• [Your goal]
Reproduce the records word for word, apart from the images they contain.

• [Dataset records]
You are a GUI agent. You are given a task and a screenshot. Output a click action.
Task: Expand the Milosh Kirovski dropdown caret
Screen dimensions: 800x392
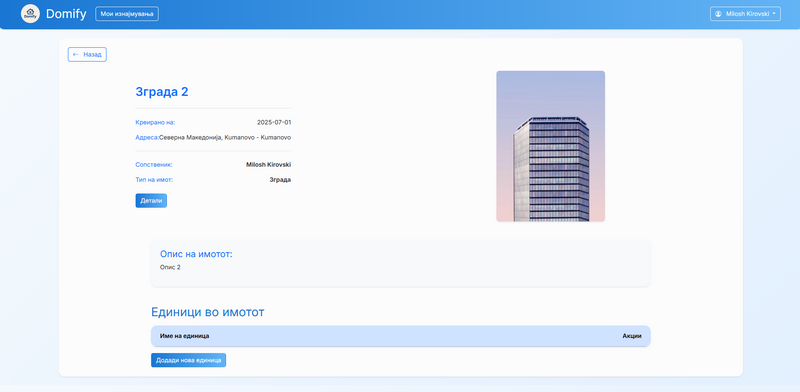774,14
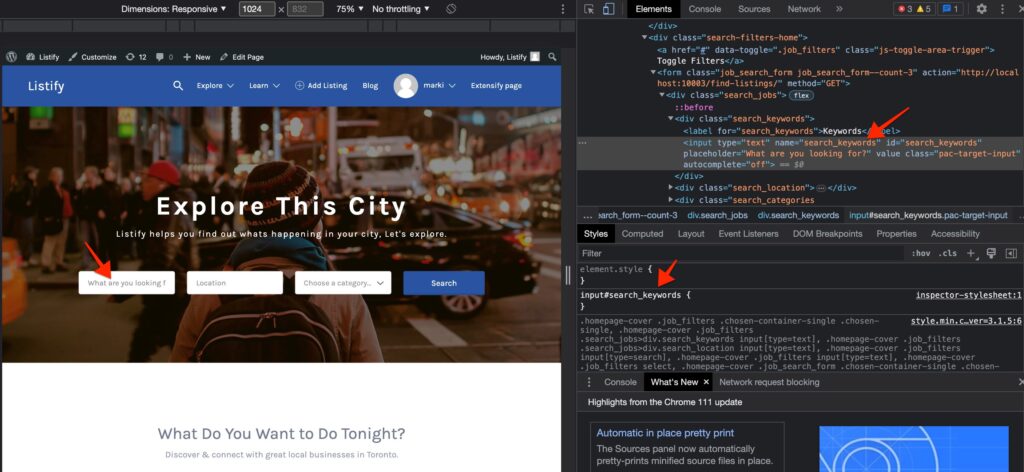The width and height of the screenshot is (1024, 472).
Task: Open the No throttling dropdown
Action: click(401, 9)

• [Solution below]
You are a GUI agent. You are given a task and a screenshot. Output a click action.
Task: Expand the Milosh Kirovski dropdown caret
Screen dimensions: 800x392
774,14
The width and height of the screenshot is (1024, 472).
Task: Open the No throttling dropdown
Action: click(401, 9)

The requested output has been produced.